The rollback also puts the United States out of step with the rest of the global auto market, moving it from one of the strongest fuel economy standards in the world to the weakest. This new “American Standard” would be lower than those of the European Union, China, India, Japan and South Korea. That could present long-term challenges to the United States’ auto industry, as other automakers develop more sophisticated, high-efficiency, low-pollution vehicles while American ones focus on gas guzzlers.

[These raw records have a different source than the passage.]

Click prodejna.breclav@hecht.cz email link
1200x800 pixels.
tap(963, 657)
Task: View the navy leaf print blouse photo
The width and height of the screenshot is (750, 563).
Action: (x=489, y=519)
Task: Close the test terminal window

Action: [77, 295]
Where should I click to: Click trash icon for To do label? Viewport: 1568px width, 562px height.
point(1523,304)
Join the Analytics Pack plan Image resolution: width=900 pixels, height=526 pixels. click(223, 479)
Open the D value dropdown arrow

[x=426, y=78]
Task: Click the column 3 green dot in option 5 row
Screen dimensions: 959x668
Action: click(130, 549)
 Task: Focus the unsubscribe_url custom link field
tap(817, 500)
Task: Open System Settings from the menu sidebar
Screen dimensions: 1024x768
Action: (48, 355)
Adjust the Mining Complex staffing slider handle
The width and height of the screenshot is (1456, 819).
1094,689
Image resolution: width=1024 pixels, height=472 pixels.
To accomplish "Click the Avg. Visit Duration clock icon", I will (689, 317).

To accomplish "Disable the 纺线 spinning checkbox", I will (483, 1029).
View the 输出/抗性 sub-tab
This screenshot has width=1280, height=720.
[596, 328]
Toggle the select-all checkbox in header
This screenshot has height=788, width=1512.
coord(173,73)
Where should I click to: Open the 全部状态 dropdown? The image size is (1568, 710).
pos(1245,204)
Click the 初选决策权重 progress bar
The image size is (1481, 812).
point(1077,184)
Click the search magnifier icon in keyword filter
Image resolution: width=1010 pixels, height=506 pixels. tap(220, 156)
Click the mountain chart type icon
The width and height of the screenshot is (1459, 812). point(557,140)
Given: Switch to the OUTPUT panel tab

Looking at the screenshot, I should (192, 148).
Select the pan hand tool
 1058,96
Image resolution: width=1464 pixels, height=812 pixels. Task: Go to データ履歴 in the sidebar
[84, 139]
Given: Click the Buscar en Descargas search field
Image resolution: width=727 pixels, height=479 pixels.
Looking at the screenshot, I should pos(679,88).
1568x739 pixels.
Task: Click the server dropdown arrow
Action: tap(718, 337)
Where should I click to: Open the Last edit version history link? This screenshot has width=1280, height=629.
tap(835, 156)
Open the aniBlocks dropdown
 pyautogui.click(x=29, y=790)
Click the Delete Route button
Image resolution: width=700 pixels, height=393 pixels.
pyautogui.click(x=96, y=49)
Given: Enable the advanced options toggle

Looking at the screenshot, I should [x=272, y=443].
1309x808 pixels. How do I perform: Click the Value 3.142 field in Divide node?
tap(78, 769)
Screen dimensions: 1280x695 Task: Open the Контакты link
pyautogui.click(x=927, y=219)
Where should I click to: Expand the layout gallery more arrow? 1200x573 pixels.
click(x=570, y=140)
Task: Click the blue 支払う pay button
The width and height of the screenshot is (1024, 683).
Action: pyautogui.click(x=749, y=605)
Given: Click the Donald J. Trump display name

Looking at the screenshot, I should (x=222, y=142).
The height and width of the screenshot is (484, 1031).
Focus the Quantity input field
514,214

During this difficult time in responding to the global COVID-19 pandemic, the United States should focus its efforts in helping Americans get the medical supplies, funding, and assistance necessary, not rolling back emissions standards that help to fight climate change and keep our air clean.
We strongly urge the administration to reconsider rolling back the 2012 emissions and withdraw it from publication in the federal register. Instead, we urge the administration to take all necessary steps to ensure public health protections are strengthened as we fight the COVID-19 pandemic.